To be fair, I prefer pump bottles for skincare products. Especially ones that come with heaps of product which you won’t be using every day. I just find that products tend to become contaminated and/or oxidized more easily in jars or tubs.

The Bottom Line

So onto the big question: Is the Laneige Water Sleeping Mask is worth the hype? Honestly, no. Don’t get me wrong. It’s a very decent product, and it performs as advertised. You’ll have indescribably plump, deeply hydrated skin after using it.

However, I got pretty much the same effect from the much cheaper A’pieu Good Night Water Sleeping Mask. In fact, there are a number of moisturizing products with smaller price tags that would make you feel just as hydrated and moisturize your skin just as effectively. A few of these are mild enough that they can be used every day rather than just one or twice a week. But that’s a topic for another day.

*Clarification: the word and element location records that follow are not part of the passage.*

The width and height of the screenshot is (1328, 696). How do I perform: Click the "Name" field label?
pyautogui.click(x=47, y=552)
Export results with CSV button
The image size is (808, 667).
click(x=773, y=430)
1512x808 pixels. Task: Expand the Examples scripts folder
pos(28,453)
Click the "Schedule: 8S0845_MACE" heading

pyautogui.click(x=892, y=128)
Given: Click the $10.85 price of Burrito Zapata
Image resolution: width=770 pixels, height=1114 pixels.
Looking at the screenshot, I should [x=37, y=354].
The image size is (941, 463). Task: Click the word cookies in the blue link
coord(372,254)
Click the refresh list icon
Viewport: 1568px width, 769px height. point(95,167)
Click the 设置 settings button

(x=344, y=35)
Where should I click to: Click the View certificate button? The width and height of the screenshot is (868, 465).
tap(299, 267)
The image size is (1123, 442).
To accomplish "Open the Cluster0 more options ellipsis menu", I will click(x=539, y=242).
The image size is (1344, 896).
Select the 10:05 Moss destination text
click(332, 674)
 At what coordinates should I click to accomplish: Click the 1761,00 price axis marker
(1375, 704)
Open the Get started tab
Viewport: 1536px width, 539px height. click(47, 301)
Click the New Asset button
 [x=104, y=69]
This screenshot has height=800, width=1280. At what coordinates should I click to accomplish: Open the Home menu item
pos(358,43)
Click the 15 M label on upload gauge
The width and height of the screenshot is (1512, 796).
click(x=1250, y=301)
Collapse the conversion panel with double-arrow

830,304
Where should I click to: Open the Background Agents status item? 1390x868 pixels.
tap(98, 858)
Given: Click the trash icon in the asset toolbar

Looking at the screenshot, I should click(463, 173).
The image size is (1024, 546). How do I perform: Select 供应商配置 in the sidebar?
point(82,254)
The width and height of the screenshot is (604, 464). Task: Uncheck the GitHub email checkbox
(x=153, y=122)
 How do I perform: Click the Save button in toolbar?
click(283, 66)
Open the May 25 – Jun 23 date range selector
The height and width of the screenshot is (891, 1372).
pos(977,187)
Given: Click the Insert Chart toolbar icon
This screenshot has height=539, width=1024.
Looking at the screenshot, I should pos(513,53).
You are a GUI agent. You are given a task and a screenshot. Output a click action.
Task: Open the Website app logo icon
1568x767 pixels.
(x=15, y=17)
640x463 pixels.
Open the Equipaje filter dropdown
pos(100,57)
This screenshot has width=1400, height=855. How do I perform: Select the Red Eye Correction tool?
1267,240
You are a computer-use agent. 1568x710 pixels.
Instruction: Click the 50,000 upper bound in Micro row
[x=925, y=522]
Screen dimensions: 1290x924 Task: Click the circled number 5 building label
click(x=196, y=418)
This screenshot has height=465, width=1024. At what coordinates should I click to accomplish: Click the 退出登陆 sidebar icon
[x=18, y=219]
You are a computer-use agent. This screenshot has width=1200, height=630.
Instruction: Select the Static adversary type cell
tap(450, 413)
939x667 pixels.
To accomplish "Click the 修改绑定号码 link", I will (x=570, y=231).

The bottom line here is: I wouldn’t say that the A’pieu mask is a perfect dupe for the Laneige Water Sleeping mask (There are some very slight differences). But it works just as well and you get a much better bang for your buck.

So if you’re looking for a good, hydrating sleeping mask, and you aren’t bothered by the presence of fragrance and alcohol in the product, I’d highly recommend the A’pieu Good Night Water Sleeping Mask.

Thanks for reading, I hope you found this review helpful.